Close
Updated:

Common knowledge exception did not apply to HCLA transport case.

Plaintiff’s HCLA claim that defendant medical facility failed to advise a transportation service of his mobility issues required expert medical proof.

In Dickerson v. United Medical Transportation LLC, No. W2023-01084-COA-R3-CV (Tenn. Ct. App. Oct. 23, 2024), plaintiff had been a patient at defendant medical facility. Upon plaintiff’s discharge, defendant arranged for transportation for plaintiff with a transport service. The service did not assist plaintiff when he was getting out of the car, and he fell, injuring himself.

Plaintiff filed this HCLA claim asserting that defendant “failed to inform [the transport service] of his medical conditions, including his fall risk status, while arranging for his transportation.” Defendant moved for summary judgment based on a lack of duty and the assertion that plaintiff had no ambulatory issues, and plaintiff responded by filing the affidavit of an expert with a background in transportation. Notably, this expert had no medical training or licensure. The trial court granted summary judgment to the defendant, ruling that plaintiff would need expert testimony to support his claim, and the Court of Appeals affirmed.
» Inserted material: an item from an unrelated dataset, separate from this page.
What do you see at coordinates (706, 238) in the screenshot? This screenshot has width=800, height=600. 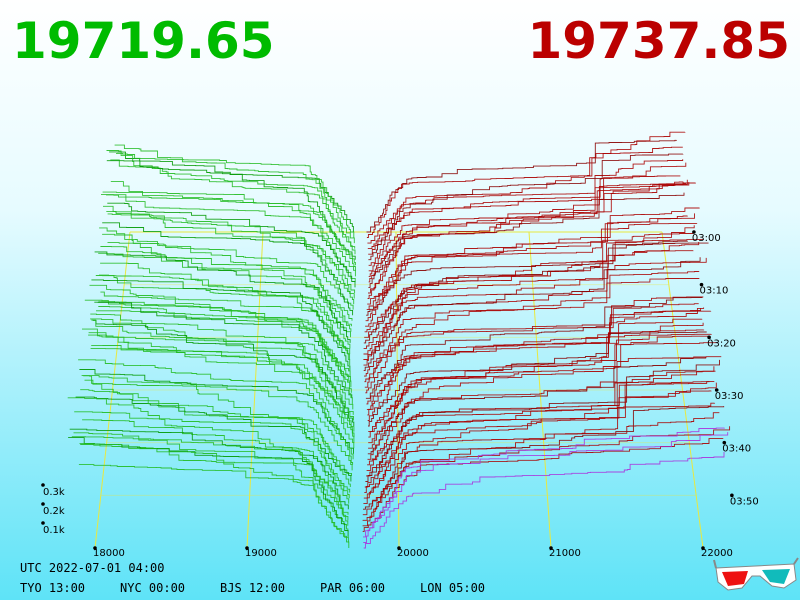 I see `time-tick-label: 03:00` at bounding box center [706, 238].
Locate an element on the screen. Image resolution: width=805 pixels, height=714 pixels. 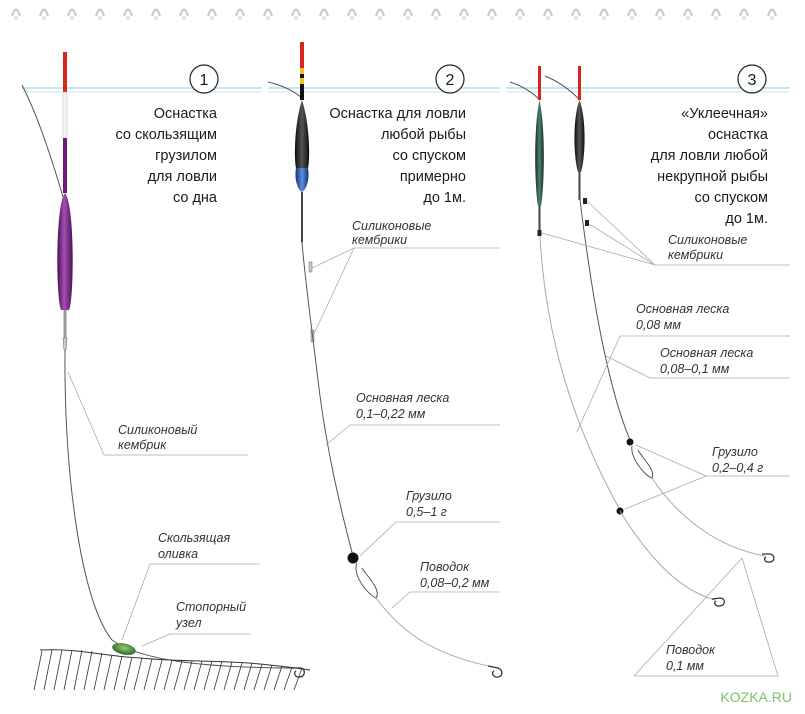
bottom-hatch is located at coordinates (168, 670).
An HCLA plaintiff is generally “required to prove his or her claim through expert testimony.” (internal citation omitted). Plaintiff argued on appeal that the common knowledge exception applied here, meaning that no medical expert was required. “Tennessee law provides that expert testimony is not required where the act of alleged wrongful conduct lies within the common knowledge of a layperson.” (internal citation and quotation omitted). To determine whether the common knowledge exception applies, courts look at “whether the alleged negligent conduct involved technical or specialized knowledge of a medical procedure or a patient’s medical condition or whether the alleged negligent conduct involved medical decision-making.” (internal citation omitted).

Plaintiff argued that the negligent conduct here was defendant’s failure to tell the transport service that plaintiff was a fall risk. Defendant asserted, however, that there was an issue of fact regarding plaintiff’s ambulatory needs, and that the actual conduct complained of included plaintiff’s therapist reviewing his record and making an informed decision about what information needed to be shared with the transport service. The Court agreed with defendant. While the Court wrote that the need to share relevant information with the transport service was evident without expert testimony, it also wrote that it was “clear that the determination of the patient’s limitations requires the exercise of medical judgment.” The Court defined the allegedly negligent conduct as “less the failure to provide information, and more the determination that certain information was not medically relevant[.]”

The Court reasoned:

While no medical knowledge may be required to understand the importance of communicating a patient’s ambulation needs to the entity in charge of transporting the patient, the determination of the level of assistance a patient requires is not so obvious as to be within the knowledge of the average layperson. … The decision to not communicate that [plaintiff] needed assistance was therefore the result of the exercise of uniquely professional medical skills, a deliberate balancing of medical risks and benefits, or the exercise of therapeutic judgment.

(internal citation and quotation omitted). The Court therefore agreed that plaintiff needed expert proof to support his claim.

Plaintiff next argued that the trial court erred in finding that the expert he offered was not qualified under the HCLA. Plaintiff’s expert was an expert in ground transportation with no medical training. Plaintiff asserted that because ground transportation does not require licensure in Tennessee, his expert’s lack of a license should not be a basis for disqualification.

Like the common knowledge exception analysis, though, the Court found that the allegedly negligent act in this case involved medical judgment. The Court wrote:

However, as we concluded in relation to the common knowledge exception, the issue before us actually requires the assessment of [plaintiff’s] physical condition at the time of his discharge from Lakeside. The expert proof provided by [defendant] opined that [plaintiff’s therapist] was not required to inform the medical transportation company that [plaintiff] required assistance with mobility because his medical assessment was that [plaintiff] did not require any assistance with mobility. We are unwilling to assume that [the expert’s] experience with arranging ground transportation makes him suitably knowledgeable about whether a patient does or does not need help to walk, and we have not been provided with any evidence to establish otherwise.

While “there is no express requirement that an expert witness in a health care liability be a medical doctor,” the Court found that plaintiff’s proffered expert was not qualified to testify on the contested issue of what plaintiff’s ambulatory needs were. Because an expert was needed, and because plaintiff’s expert was not qualified to testify about the medical judgment used to determine what information to share with a transport service, summary judgment was affirmed.

This opinion is a reminder that very few HCLA cases fall within the common knowledge exception. When planning to file an HCLA case, the safest option is to have a relevant medical expert to support your claim.

This opinion was released four months after oral arguments in this case.